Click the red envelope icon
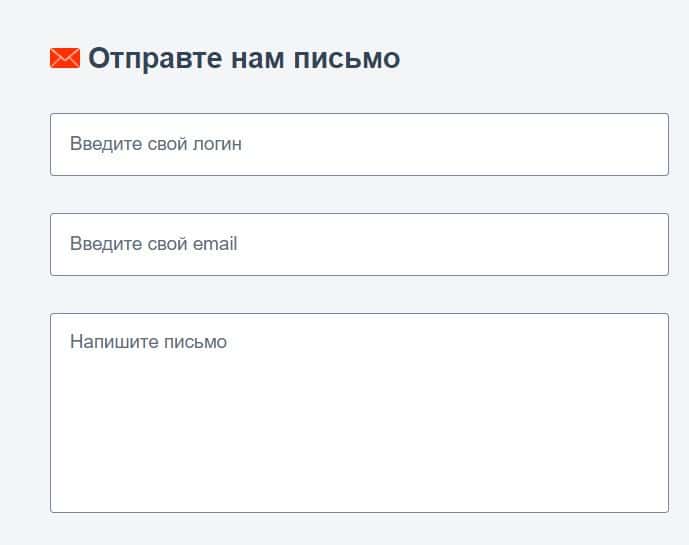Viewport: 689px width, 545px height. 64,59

--

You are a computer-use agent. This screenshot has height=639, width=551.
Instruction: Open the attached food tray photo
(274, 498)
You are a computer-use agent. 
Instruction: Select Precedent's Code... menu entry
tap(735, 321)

* * *

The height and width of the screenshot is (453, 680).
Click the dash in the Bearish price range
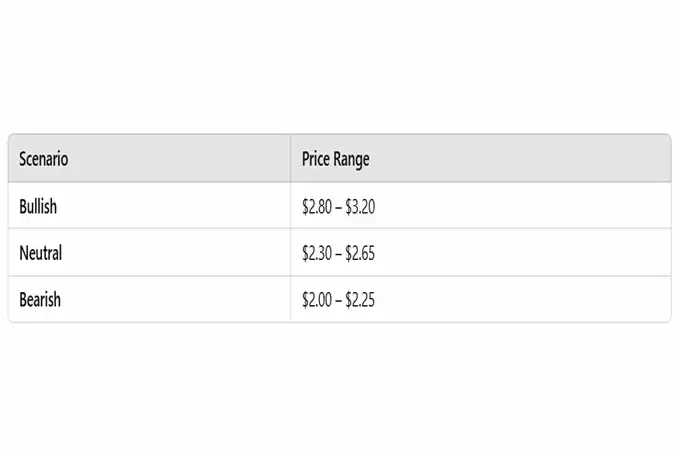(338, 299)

* [What to do] Search the entries for the word "agent". Copy every line where it occurs.

* [Output for this task]
You are a computer-use agent. This screenshot has height=639, width=551.
You are a computer-use agent. 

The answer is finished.